## Selected text
2013-10-22

Budget bill contains surprise reforms aimed at weakening public service unions

BY KATHRYN MAY, OTTAWA CITIZEN OCTOBER 22, 2013

OTTAWA — The Conservative government’s budget bill introduces sweeping reforms that could severely weaken federal public service unions as they gear up for an upcoming round of contract negotiations over sick leave and disability.

The scope and breadth of changes the government is proposing to the Public Service Labour Relations Act came as a complete surprise to union officials, who were poring over the implications of the reforms tabled in the second budget implementation bill tabled Tuesday. They claim it will completely change the ground rules for collective bargaining in the public service.

Ron Cochrane, a longtime negotiator and the current co-chair of the union-management National Joint Council, said he has never seen such profound changes. He also said Treasury Board president Tony Clement has never indicated to unions that he felt such changes were necessary to manage labour relations.

“This bill removes any semblance of fairness in collective bargaining. He (Clement) has taken every caution to make sure that no matter what happens, he will win. He has stacked the deck in his favour and that is unheard of in labour relations anywhere.

Dataset excerpt:
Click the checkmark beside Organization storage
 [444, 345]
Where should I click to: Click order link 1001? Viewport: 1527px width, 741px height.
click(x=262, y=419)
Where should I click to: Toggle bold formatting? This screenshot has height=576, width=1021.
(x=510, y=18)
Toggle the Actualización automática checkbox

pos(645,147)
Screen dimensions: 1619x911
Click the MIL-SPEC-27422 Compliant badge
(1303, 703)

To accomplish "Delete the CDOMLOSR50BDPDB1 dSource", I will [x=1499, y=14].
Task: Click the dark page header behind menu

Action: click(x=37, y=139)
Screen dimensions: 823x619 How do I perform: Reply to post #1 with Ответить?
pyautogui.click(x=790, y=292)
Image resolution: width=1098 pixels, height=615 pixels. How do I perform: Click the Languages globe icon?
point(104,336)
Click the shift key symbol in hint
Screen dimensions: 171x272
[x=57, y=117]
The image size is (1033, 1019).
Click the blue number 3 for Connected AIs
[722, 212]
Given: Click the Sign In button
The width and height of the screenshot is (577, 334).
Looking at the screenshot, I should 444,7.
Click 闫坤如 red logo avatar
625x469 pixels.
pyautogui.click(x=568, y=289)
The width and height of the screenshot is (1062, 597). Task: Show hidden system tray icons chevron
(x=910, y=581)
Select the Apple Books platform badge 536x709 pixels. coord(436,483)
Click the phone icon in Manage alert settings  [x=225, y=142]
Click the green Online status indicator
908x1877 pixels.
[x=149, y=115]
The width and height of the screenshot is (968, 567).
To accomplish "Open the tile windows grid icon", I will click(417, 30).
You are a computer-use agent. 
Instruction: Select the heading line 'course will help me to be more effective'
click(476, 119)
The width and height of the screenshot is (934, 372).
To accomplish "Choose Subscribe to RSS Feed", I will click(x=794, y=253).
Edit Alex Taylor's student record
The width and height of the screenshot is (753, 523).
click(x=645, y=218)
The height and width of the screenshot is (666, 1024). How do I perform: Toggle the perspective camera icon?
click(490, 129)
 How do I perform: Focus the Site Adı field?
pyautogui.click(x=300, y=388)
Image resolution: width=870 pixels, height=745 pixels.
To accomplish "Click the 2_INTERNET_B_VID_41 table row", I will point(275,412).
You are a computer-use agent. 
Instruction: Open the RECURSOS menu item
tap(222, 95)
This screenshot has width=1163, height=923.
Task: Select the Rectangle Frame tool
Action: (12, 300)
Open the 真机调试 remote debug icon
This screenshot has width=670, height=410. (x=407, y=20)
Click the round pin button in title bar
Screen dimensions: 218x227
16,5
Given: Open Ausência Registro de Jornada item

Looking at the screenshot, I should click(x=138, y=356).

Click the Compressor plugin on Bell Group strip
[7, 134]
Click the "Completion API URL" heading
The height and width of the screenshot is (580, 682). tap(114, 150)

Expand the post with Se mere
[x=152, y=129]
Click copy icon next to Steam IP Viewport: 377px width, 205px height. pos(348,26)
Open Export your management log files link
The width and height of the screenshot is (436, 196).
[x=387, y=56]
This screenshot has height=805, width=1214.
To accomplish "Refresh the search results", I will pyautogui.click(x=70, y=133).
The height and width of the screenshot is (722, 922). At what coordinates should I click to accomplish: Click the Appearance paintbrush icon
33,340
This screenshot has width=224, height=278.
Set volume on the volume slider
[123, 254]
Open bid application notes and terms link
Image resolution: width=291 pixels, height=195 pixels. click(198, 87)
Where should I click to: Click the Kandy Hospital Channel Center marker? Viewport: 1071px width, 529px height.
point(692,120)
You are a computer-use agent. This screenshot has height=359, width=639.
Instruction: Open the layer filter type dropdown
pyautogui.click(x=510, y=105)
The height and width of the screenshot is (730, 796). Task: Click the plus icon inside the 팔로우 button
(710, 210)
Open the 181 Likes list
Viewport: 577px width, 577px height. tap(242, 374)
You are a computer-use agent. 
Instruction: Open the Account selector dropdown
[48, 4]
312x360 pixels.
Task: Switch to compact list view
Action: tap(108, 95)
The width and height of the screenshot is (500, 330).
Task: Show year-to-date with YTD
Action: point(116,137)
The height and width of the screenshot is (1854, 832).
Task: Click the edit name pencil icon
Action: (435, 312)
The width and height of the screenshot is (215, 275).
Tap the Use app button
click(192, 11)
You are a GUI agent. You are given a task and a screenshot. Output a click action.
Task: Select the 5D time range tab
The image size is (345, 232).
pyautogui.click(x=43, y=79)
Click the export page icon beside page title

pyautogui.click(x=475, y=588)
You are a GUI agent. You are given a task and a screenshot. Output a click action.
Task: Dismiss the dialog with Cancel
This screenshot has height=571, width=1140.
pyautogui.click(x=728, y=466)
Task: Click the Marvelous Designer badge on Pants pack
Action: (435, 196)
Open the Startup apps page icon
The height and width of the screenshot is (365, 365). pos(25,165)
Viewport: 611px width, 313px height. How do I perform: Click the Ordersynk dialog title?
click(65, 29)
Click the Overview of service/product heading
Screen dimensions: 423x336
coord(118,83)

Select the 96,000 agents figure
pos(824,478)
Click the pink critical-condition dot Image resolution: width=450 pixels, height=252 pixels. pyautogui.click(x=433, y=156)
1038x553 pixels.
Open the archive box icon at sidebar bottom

## Required work
• A. Answer these questions from the budget bill article:
(i) What two subjects will the upcoming round of contract negotiations cover?
(ii) Which act does the government propose to change?
(iii) What position does Ron Cochrane currently hold?
• B. Can you transcribe the budget bill article from "OTTAWA — The" up to and including "leave and disability."?
You won't need the items to answer anything here.

## Task answers
• A.
(i) Sick leave and disability.
(ii) The Public Service Labour Relations Act.
(iii) Co-chair of the union-management National Joint Council.

• B.
OTTAWA — The Conservative government’s budget bill introduces sweeping reforms that could severely weaken federal public service unions as they gear up for an upcoming round of contract negotiations over sick leave and disability.